Last week, one of our favorite things (the library) teamed up with one of our favorite radio shows (The Moth) using one of our favorite technologies (speech-to-text) to grow a taxonomy of storytelling. We’re elated!
If you’re a fan of The Moth, you know it’s “storytelling, live, without notes” — a live event, radio show, podcast, and more that features real people telling stories on a stage. Stories range from raw and tragic to deeply meaningful and wildly funny.
Since launching in 1997, more than 20,000 stories have been told from Moth stages across the U.S., and now, throughout the world. In an effort to better curate their collection of stories and make them available to people with disabilities such as hearing impairment, The Moth set out to find a partner who could help create transcripts.

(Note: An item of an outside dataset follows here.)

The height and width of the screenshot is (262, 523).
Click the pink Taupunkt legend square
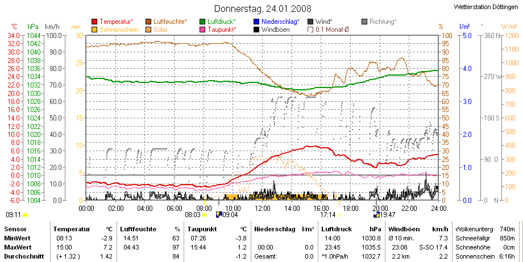(202, 30)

This led The Moth into a collaboration with The New York Public Library and a speech-to-text company called PopUp Archive. With a grant from the Knight Foundation, the three organizations collaborated on a very interesting strategy for creating and archiving transcripts of The Moth.

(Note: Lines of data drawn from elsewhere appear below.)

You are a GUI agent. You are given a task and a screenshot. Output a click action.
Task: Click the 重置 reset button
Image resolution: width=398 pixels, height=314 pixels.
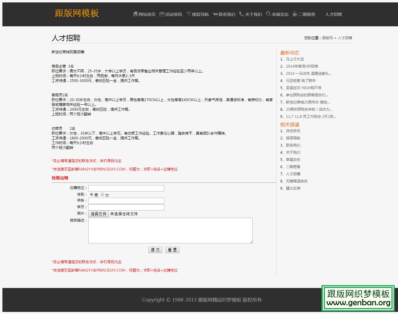pos(172,250)
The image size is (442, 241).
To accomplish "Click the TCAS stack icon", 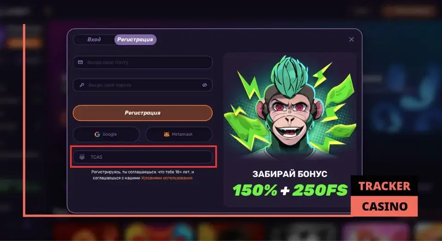I will [82, 157].
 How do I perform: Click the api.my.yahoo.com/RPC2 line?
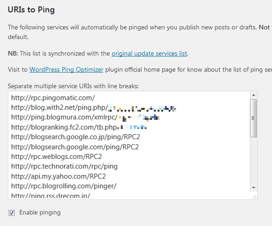pyautogui.click(x=58, y=176)
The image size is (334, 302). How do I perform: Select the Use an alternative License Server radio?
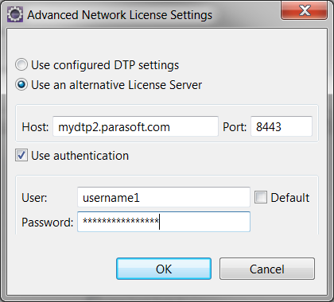pos(21,85)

Turning Speech into Natural-Language Text
The problem with speech-to-text programs is, well, sometimes they don’t hear very well. In addition to basic language barriers such as accents, dialects, and fluctuations in speech, which occur all the time, Moth recordings typically take place in a bar where there is a lot of ambient noise, varying levels of audio quality, and other factors that can make a speaker’s words difficult for a machine to accurately recognize. This means that transcripts produced by PopUp Archive would need a good edit, and we’re guessing the Knight Foundation’s grant wasn’t going to cover editing expenses for 20,000 files.
The New York Public Library (NYPL) had a solution: Crowdsourcing. Turns out NYPL Labs had developed an interactive transcript editor called Together We Listen, which allows anyone to log on, listen to Moth stories, and assist with editing the transcripts as they go. Volunteers smooth out the transcripts by looking for misspelled words, or misplaced synonyms, putting words and phrases into the context that the speaker intended as they go. Volunteers are also asked to add tags to each file to make it easier to catalogue and categorize the collection.
A Taxonomist’s Dream Come True
We probably don’t have to tell you how much we love this idea. As people who sit in an office all day categorizing words and phrases, we’re thrilled to learn that people are out there volunteering their time to curate stories. The categorization element exemplifies the quiet work that taxonomists do every day in order to curate and maintain information.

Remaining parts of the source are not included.